Formerly it was imagined that the majority of ganglion-cells were merely round bodies, but the conviction has been gradually gaining strength, that this form is an artificial one, and that the real state of the case is rather, that processes strike out from the cell in various directions, and ultimately become continuous with nerves or other ganglion-cells. These processes are in the first instance pale, and even where their transition into ordinary, darkly-contoured nerve-fibres can be traced, they are observed (but generally not until a certain distance from the ganglion-cell) to become thicker and gradually to provide themselves with a medullary sheath. This circumstance which^was formerly unknown explains how it was, that during so long a period so much obscurity prevailed with regard to these conditions.
Fig. 88. Elements from the Gasscrian ganglion. a. Ganglion-cell with nucleated sheath, which is prolonged around the efferent nerve-process; in the interior, the large, clear nucleus with its nucleolus, and round about it an accumulation of pigment. b. Isolated ganglion-cell with a pale process proceeding up to it. e. Delicate nerve-fibre with pale axis-cylinder. 300 diameters.

> **PROVIDED MATERIAL**:
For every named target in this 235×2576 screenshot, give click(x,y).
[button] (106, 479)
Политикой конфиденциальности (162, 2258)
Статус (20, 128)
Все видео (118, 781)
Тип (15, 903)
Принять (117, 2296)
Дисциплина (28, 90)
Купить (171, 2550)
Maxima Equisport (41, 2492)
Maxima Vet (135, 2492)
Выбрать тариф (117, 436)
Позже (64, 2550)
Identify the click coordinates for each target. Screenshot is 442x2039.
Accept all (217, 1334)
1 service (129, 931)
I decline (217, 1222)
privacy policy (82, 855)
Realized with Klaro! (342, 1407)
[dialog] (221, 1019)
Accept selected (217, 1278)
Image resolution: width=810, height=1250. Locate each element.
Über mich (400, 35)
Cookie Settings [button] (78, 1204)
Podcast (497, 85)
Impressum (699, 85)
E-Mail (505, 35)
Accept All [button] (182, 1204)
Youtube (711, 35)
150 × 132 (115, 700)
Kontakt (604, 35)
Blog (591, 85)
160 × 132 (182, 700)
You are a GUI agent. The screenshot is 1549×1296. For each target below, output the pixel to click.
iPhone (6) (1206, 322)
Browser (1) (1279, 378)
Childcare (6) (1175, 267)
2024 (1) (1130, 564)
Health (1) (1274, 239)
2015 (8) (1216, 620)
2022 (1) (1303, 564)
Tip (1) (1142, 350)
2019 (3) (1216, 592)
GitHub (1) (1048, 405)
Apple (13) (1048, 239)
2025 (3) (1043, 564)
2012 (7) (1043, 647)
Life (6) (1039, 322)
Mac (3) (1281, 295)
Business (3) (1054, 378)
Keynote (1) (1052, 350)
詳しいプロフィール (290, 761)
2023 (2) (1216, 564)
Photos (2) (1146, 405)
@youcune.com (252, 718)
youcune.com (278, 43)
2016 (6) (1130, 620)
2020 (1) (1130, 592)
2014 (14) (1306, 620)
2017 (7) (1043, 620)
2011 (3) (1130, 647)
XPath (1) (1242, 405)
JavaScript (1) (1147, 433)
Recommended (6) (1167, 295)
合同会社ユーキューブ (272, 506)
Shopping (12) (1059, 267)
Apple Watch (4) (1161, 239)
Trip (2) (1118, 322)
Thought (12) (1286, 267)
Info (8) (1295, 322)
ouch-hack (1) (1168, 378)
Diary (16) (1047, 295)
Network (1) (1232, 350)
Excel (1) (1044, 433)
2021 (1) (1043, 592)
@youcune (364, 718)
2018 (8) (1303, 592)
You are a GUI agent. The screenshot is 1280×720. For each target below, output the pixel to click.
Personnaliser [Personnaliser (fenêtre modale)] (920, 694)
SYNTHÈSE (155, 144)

> **BRIEF A**: According to the passage on ganglion-cells, what do the processes that strike out from the cell ultimately become continuous with?
> **BRIEF B**: Using the passage on ganglion-cells, explain in one to three sentences why so much obscurity prevailed for so long about these conditions.
The records are separate material, unrelated to the passage on ganglion-cells.

> **ANSWER SECTION A**: They become continuous with nerves or other ganglion-cells.

> **ANSWER SECTION B**: The processes leaving a ganglion-cell are pale at first and only thicken and acquire a medullary sheath some distance from the cell. This circumstance was formerly unknown, which the passage says explains the long obscurity.